Simultaneously, he proposed outlining the potential benefits of a long-term US-Pak strategic partnership that could result from the latter's cessation of support to all terrorist and insurgent groups and constructive role in bringing about a peaceful resolution of the conflict in Afghanistan.

After taking office in January, Trump ordered a strategic review of the situation in Afghanistan, where some 8,400 USA soldiers and 5,000 North Atlantic Treaty Organisation troops are assisting the Afghan security forces in battling an emboldened Taliban. In the long term, the US would provide "sustained support" as the Afghans improve their own capabilities, including intelligence, logistics, special forces, air lift and close air support.

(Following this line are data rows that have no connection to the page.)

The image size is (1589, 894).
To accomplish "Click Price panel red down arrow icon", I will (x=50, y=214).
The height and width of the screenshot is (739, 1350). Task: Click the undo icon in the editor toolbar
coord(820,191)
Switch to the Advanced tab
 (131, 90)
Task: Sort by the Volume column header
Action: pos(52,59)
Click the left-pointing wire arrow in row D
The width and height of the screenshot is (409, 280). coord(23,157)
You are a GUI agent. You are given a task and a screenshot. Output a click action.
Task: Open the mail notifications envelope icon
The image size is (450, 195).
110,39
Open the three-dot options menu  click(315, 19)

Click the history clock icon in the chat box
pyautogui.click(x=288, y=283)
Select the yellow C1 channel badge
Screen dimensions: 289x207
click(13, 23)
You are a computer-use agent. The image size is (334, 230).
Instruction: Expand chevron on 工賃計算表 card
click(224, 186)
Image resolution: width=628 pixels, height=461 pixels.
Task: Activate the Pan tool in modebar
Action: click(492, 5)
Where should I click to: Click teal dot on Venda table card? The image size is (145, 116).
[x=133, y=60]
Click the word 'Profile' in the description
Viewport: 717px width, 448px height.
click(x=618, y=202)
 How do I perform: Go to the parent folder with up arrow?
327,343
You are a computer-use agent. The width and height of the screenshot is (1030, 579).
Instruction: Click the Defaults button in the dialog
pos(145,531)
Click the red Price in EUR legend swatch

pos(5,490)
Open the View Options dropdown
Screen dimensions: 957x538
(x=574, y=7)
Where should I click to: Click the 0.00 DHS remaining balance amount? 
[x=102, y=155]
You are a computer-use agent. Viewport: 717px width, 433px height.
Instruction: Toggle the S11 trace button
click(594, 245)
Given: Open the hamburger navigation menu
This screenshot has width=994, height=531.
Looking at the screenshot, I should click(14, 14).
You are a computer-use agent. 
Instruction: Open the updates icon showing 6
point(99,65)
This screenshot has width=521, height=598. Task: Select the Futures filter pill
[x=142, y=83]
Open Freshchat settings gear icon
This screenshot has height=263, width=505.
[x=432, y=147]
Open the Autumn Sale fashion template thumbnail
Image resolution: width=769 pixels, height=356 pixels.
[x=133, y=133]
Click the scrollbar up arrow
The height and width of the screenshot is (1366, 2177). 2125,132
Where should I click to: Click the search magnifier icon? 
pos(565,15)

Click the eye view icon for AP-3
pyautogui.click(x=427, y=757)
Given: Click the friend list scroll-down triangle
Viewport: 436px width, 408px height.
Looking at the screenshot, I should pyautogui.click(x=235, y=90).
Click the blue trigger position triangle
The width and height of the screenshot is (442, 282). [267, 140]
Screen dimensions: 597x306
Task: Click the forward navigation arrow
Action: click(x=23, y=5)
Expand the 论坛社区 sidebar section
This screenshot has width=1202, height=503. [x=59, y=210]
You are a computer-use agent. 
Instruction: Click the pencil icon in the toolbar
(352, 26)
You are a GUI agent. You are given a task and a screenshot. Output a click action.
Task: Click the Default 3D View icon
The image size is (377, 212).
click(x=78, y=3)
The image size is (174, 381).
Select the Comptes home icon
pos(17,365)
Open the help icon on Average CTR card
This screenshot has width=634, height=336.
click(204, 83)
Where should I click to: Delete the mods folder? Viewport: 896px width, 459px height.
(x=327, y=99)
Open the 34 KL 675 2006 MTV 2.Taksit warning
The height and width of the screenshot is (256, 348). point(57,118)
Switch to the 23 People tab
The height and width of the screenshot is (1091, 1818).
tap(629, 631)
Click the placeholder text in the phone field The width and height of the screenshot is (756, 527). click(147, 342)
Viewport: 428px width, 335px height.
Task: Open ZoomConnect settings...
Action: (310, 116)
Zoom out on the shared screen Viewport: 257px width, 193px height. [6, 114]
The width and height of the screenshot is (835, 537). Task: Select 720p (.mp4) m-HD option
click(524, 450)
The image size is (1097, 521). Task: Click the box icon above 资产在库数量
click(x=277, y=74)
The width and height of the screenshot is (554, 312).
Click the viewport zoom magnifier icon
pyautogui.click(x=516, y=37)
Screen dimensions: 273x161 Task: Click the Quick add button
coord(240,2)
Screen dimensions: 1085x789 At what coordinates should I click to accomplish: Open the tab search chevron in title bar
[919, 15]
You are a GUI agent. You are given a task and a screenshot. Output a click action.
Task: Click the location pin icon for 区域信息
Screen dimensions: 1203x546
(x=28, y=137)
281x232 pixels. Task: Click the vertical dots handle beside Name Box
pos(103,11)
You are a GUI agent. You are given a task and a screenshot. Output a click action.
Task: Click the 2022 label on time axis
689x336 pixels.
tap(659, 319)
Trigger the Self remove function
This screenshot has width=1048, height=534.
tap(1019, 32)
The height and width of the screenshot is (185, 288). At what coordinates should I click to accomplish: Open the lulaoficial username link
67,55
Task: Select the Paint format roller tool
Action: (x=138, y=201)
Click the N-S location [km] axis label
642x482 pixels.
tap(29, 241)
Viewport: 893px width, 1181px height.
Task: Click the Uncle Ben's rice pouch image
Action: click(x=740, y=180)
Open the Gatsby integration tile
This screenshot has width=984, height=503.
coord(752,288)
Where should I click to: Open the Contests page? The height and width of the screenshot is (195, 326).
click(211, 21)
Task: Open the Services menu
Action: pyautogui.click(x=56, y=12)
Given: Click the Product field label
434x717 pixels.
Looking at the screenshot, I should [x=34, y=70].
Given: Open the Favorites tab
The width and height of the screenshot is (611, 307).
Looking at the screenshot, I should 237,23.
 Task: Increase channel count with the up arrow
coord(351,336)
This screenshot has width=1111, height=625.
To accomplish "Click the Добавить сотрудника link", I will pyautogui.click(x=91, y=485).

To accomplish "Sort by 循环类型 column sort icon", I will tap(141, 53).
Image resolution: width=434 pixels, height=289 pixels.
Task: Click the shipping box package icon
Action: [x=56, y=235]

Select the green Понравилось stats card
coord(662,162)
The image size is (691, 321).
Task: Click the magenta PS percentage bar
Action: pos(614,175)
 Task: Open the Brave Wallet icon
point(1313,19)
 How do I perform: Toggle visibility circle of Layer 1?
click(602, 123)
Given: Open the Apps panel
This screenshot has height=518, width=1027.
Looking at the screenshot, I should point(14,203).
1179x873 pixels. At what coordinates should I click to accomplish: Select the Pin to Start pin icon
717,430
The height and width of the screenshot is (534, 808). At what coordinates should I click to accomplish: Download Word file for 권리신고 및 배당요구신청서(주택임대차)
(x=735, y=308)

McCain's approach envisions better harnessing US military and civil strengths in order to "deny, disrupt, degrade and destroy" the ability of terrorist groups to use Afghanistan as a sanctuary and then seek a "negotiated peace process" that leads to Afghan political reconciliation.

McCain's strategy also includes Pakistan, which would be subject to graduated diplomatic and military costs "as long as it continues to provide support and sanctuary to terrorist and insurgent groups". The relationship dates to the 1980s Afghan war against the Soviet Union, which had sent in more than 100,000 soldiers to support the pro-communist Afghan government.